Requirement: Output everything from the start of the records down to the line containing "[x=740, y=87]" as a two-column CSV with the headers instruction and answer. Give one row per record, put each field in quotation marks with line breaks turned into spaces, and leave out the pictures.

Material for the task:
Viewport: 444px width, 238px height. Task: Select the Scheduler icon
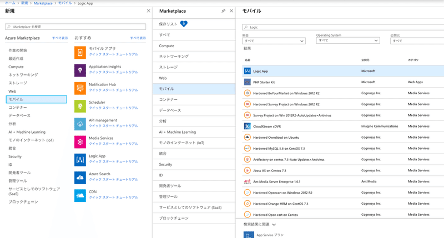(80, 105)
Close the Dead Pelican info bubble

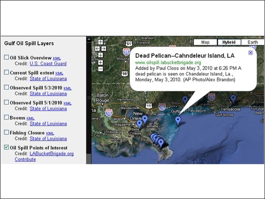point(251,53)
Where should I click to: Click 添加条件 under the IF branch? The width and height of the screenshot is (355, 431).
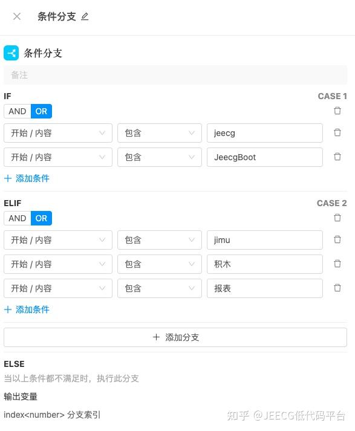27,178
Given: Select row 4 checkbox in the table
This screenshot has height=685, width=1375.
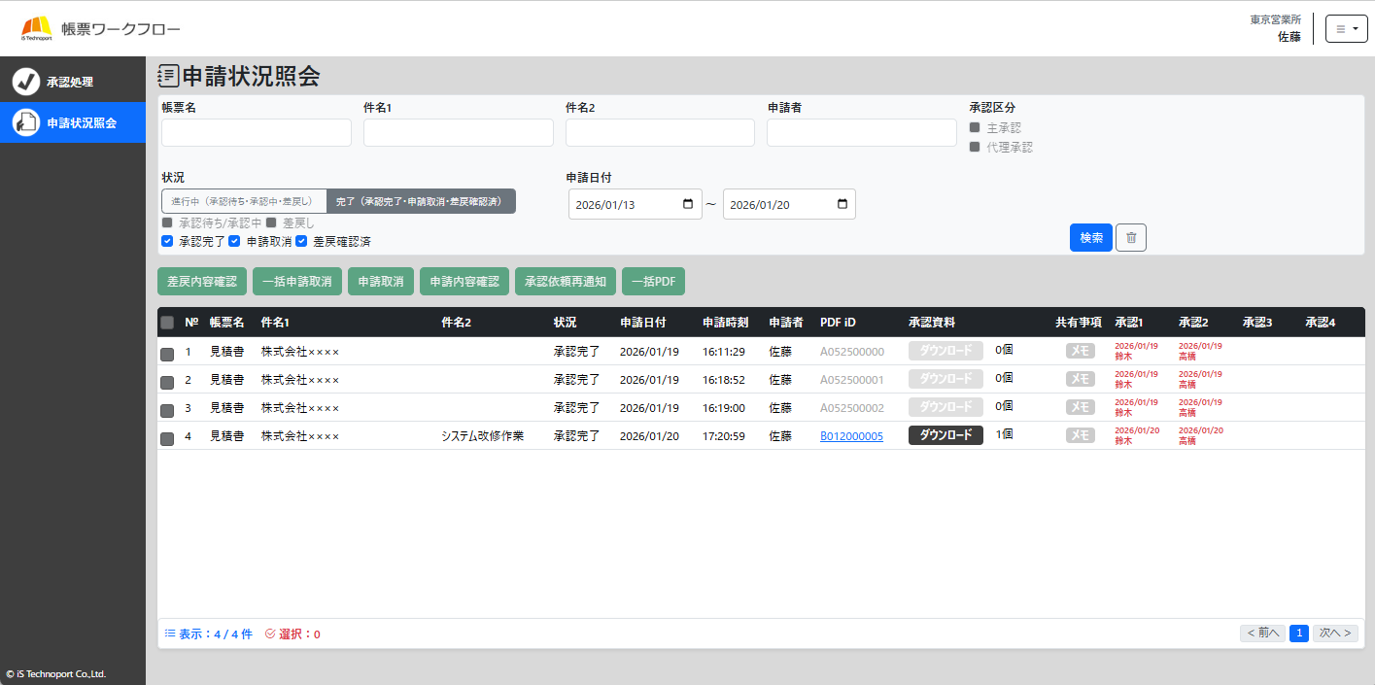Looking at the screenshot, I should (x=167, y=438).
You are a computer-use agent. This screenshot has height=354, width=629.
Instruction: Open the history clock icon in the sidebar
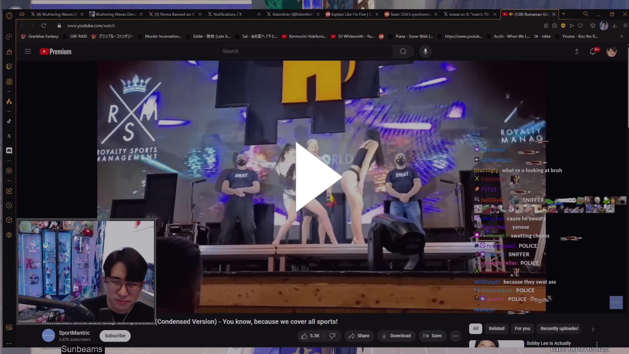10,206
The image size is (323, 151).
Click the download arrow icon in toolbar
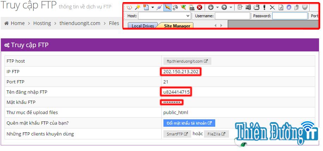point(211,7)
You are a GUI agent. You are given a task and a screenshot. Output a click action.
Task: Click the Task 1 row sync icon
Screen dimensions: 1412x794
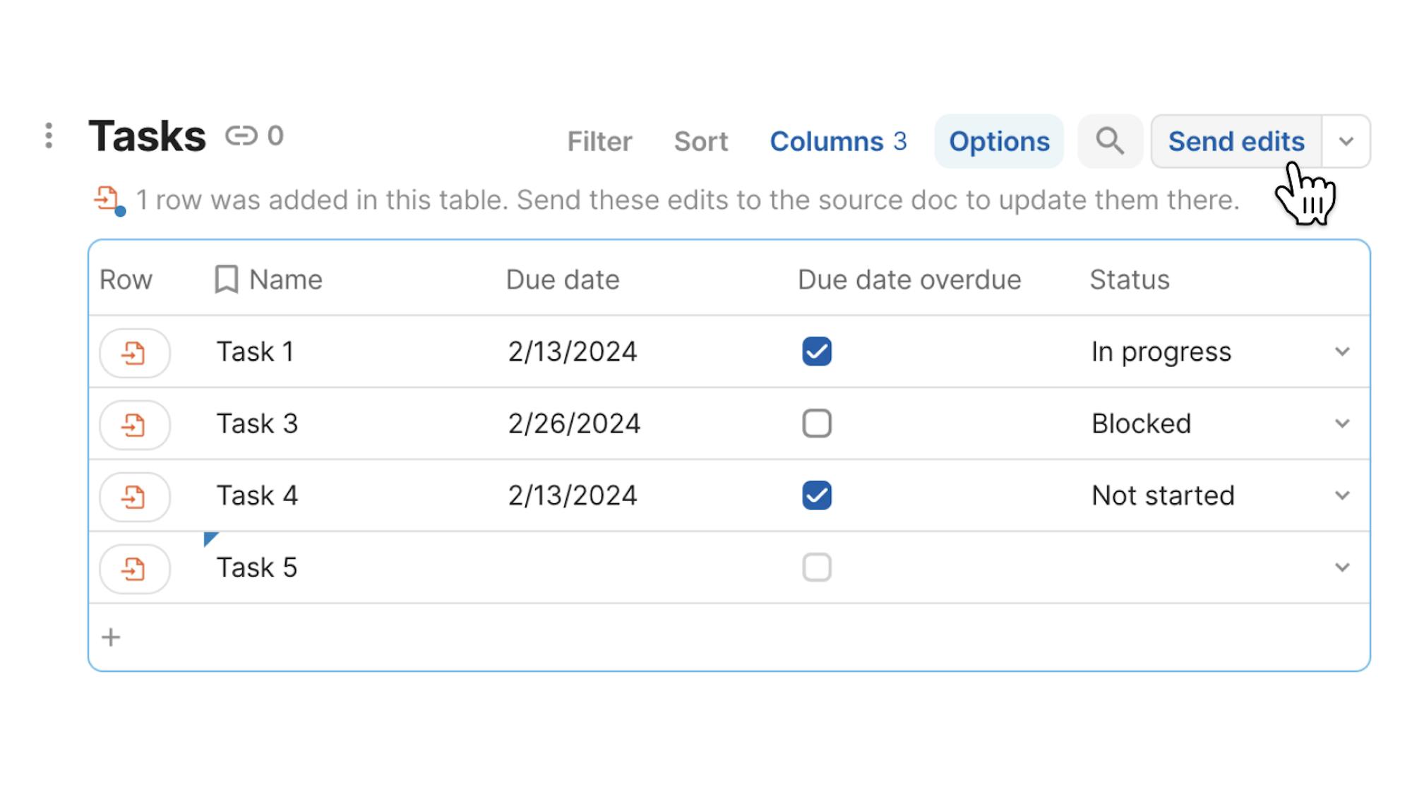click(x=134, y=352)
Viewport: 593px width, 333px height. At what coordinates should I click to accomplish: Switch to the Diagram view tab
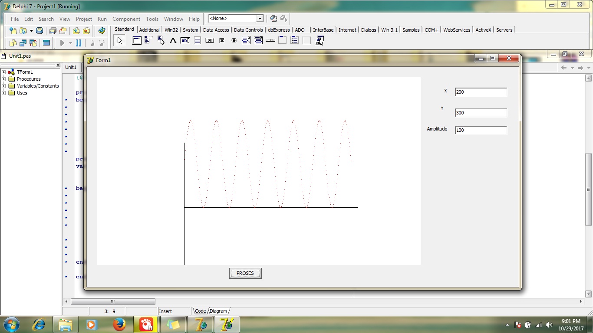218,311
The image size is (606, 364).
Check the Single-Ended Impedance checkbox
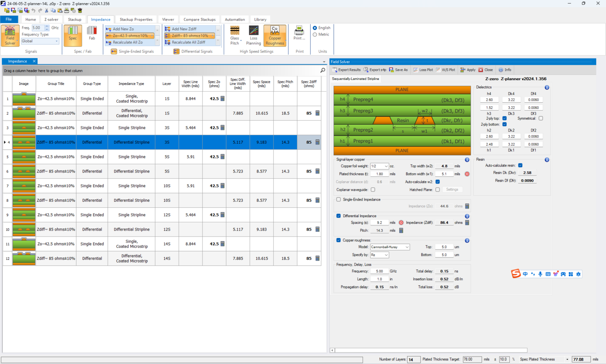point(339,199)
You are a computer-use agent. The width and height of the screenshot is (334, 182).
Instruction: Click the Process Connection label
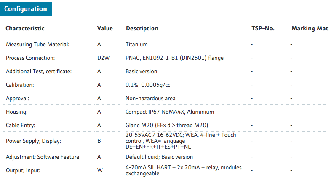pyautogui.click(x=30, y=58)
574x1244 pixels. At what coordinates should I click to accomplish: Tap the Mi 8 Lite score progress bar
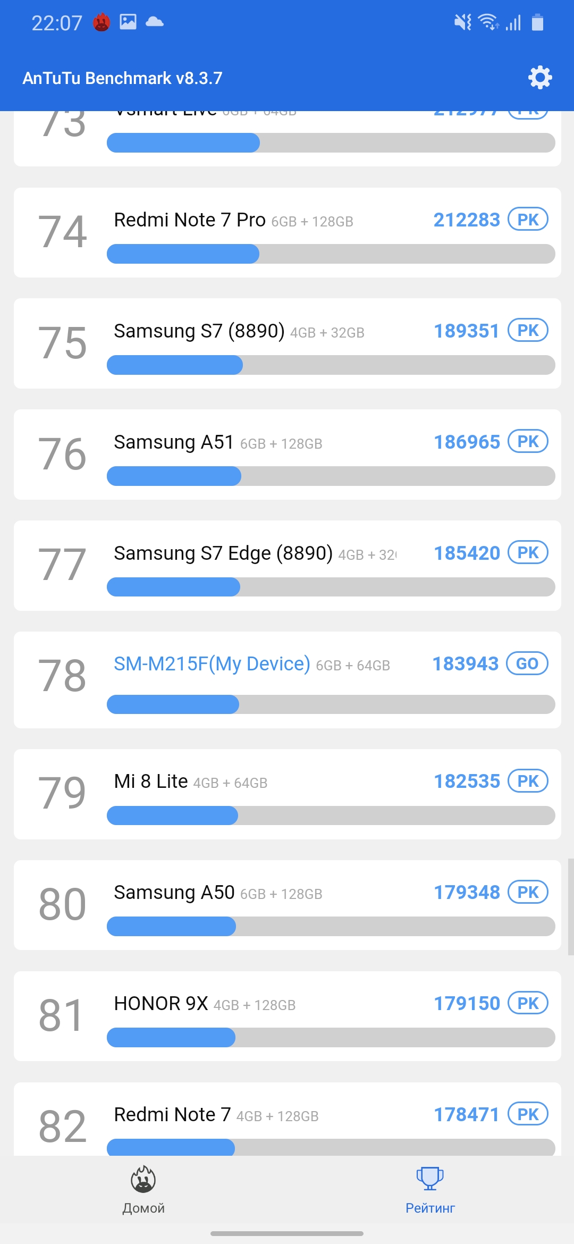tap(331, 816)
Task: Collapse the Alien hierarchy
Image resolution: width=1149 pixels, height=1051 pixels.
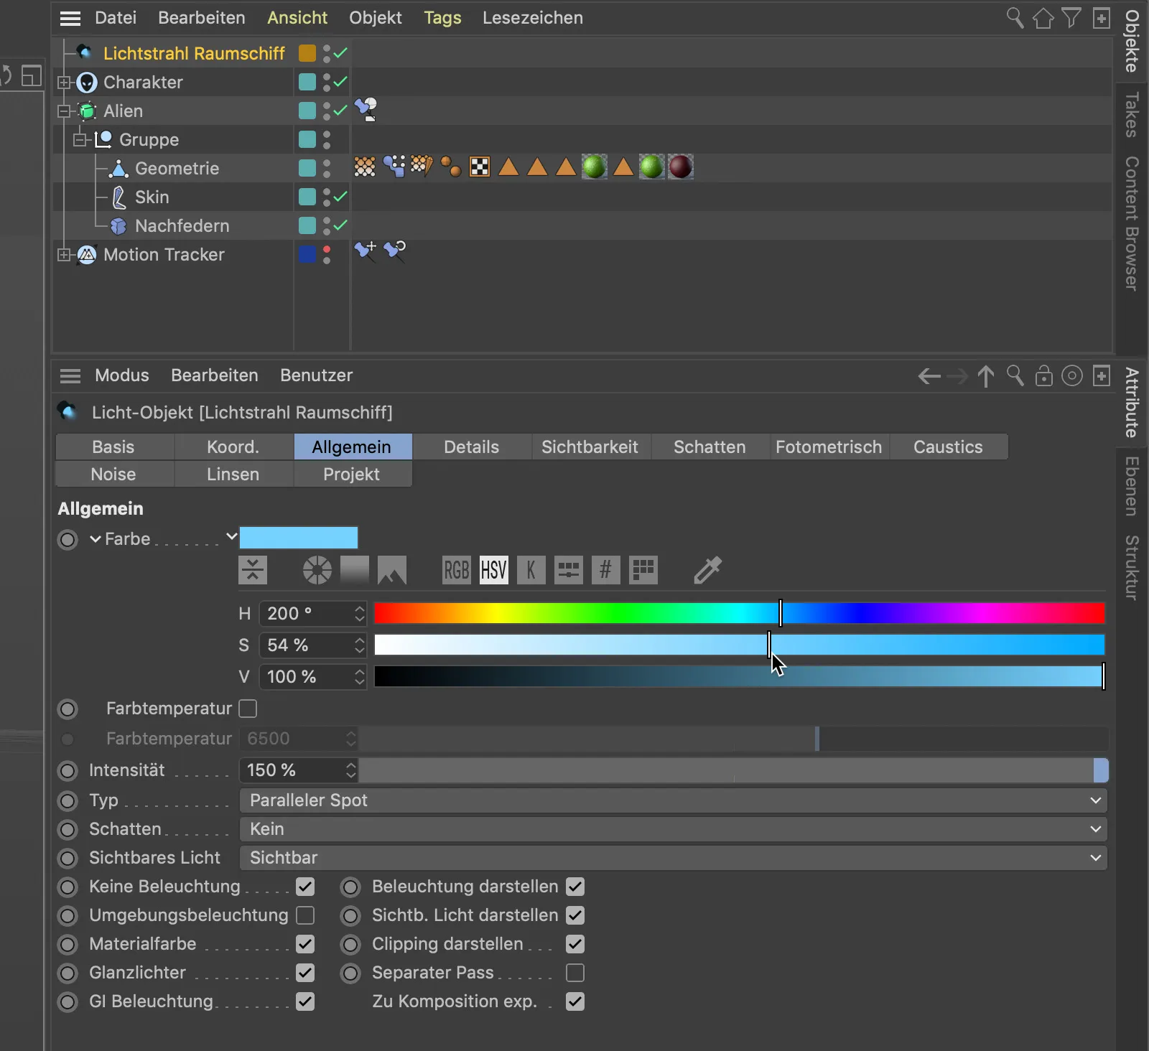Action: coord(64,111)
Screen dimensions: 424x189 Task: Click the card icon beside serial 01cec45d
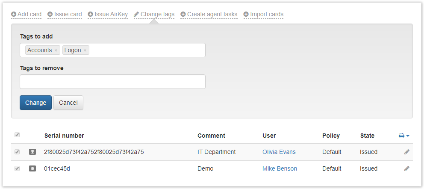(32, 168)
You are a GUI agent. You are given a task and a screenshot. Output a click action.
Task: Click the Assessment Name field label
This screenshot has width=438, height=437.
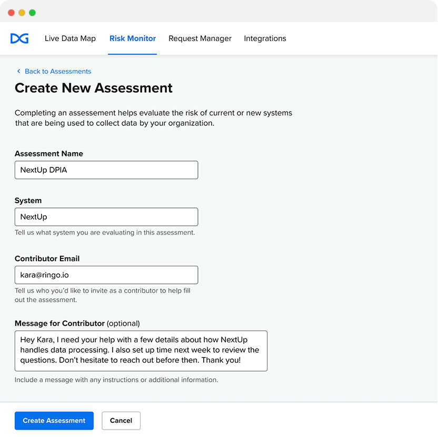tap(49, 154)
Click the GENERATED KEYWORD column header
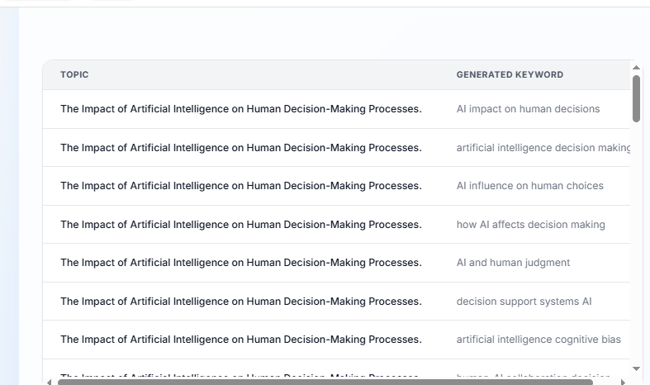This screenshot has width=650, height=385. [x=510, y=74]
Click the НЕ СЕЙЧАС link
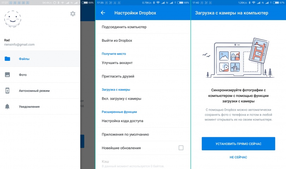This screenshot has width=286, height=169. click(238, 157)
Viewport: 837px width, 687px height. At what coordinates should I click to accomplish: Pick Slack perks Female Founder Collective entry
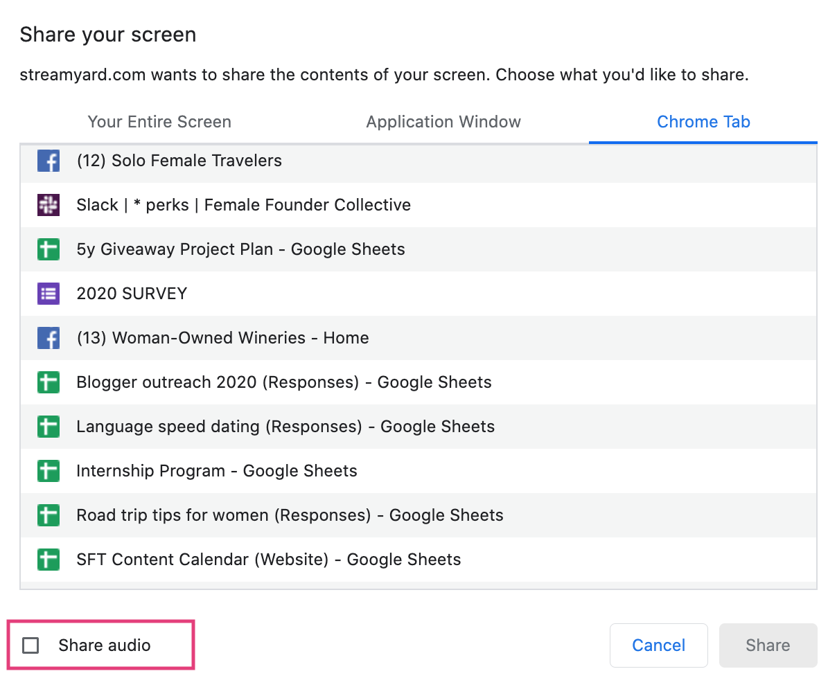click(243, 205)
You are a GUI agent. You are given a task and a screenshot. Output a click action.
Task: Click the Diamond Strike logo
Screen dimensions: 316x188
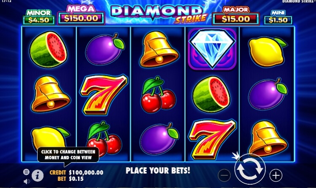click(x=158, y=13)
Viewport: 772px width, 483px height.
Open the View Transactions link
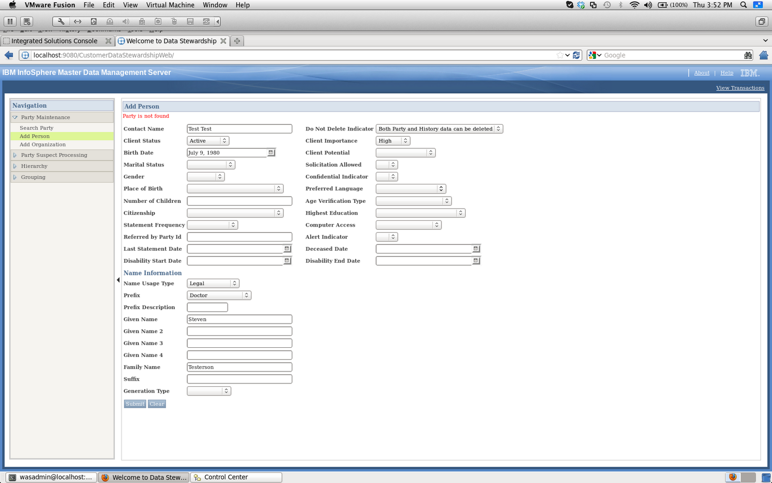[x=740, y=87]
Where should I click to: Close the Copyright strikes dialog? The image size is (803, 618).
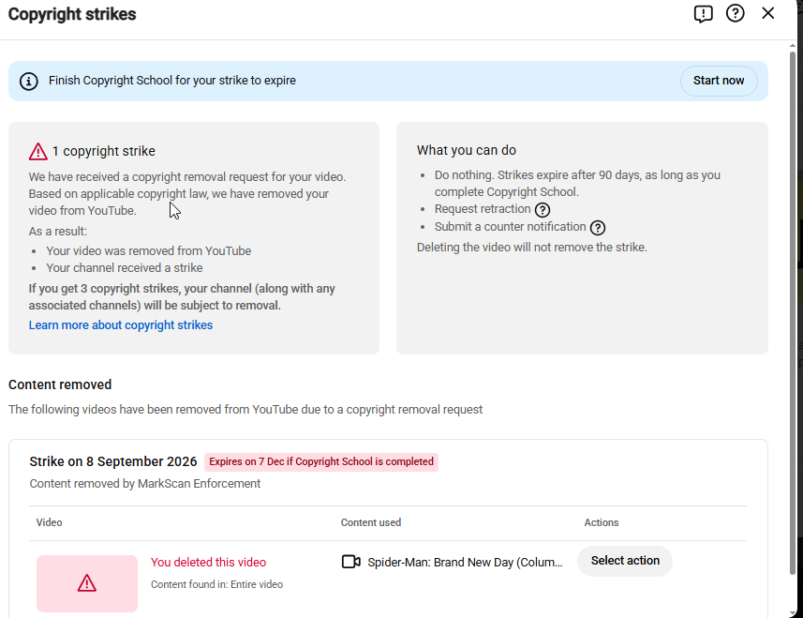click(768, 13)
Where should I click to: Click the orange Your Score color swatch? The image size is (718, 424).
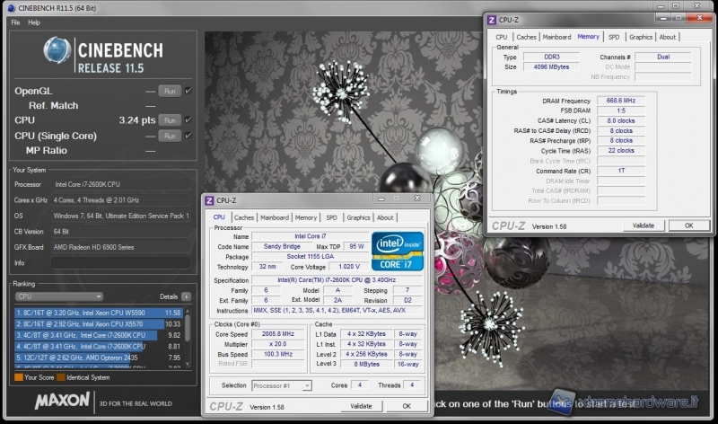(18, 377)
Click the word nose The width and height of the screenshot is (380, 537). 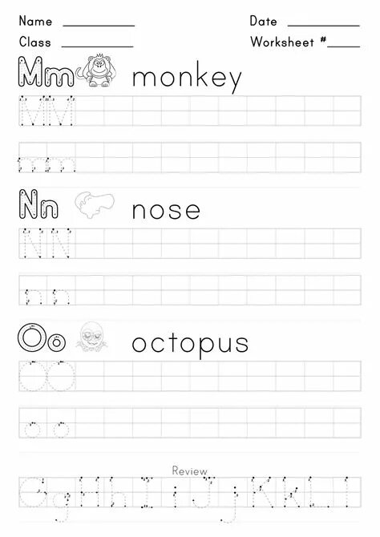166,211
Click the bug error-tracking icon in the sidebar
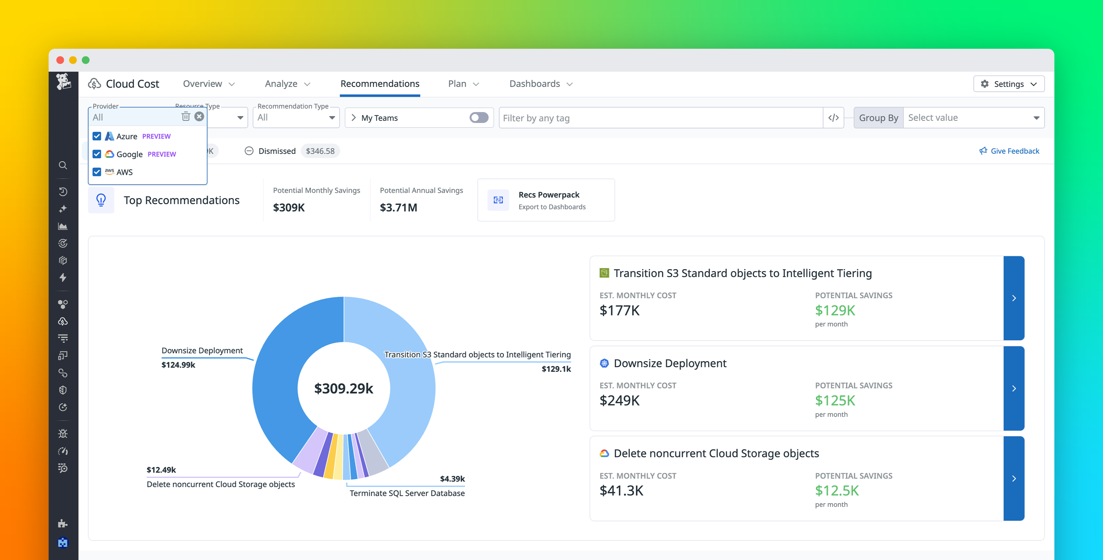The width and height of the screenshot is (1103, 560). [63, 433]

Expected answer:
instruction,answer
"Viewport: 444px width, 238px height. Task: Select the Scheduler icon","(80, 105)"
"Close the Dead Pelican info bubble","point(251,53)"
"Where should I click to: Click 添加条件 under the IF branch? The width and height of the screenshot is (355, 431).","27,178"
"Given: Select row 4 checkbox in the table This screenshot has height=685, width=1375.","Looking at the screenshot, I should (x=167, y=438)."
"You are a computer-use agent. This screenshot has height=354, width=629. Instruction: Open the history clock icon in the sidebar","10,206"
"The image size is (323, 151). Click the download arrow icon in toolbar","point(211,7)"
"You are a GUI agent. You are given a task and a screenshot. Output a click action. Task: Click the Task 1 row sync icon Screen dimensions: 1412x794","click(x=134, y=352)"
"Viewport: 593px width, 333px height. At what coordinates should I click to accomplish: Switch to the Diagram view tab","218,311"
"The image size is (606, 364). Check the Single-Ended Impedance checkbox","point(339,199)"
"You are a computer-use agent. The width and height of the screenshot is (334, 182). Instruction: Click the Process Connection label","pyautogui.click(x=30, y=58)"
"574x1244 pixels. At what coordinates should I click to accomplish: Tap the Mi 8 Lite score progress bar","tap(331, 816)"
"Task: Collapse the Alien hierarchy Image resolution: width=1149 pixels, height=1051 pixels.","Action: coord(64,111)"
"Screen dimensions: 424x189 Task: Click the card icon beside serial 01cec45d","(32, 168)"
"You are a GUI agent. You are given a task and a screenshot. Output a click action. Task: Click the Assessment Name field label This screenshot has width=438, height=437.","tap(49, 154)"
"Click the GENERATED KEYWORD column header","This screenshot has width=650, height=385. [x=510, y=74]"
"Click the НЕ СЕЙЧАС link","This screenshot has width=286, height=169. click(238, 157)"
"Viewport: 837px width, 687px height. At what coordinates should I click to accomplish: Pick Slack perks Female Founder Collective entry","click(243, 205)"
"You are a GUI agent. You are given a task and a screenshot. Output a click action. Task: Click the Diamond Strike logo Screen dimensions: 316x188","click(x=158, y=13)"
"Viewport: 772px width, 483px height. Open the View Transactions link","[x=740, y=87]"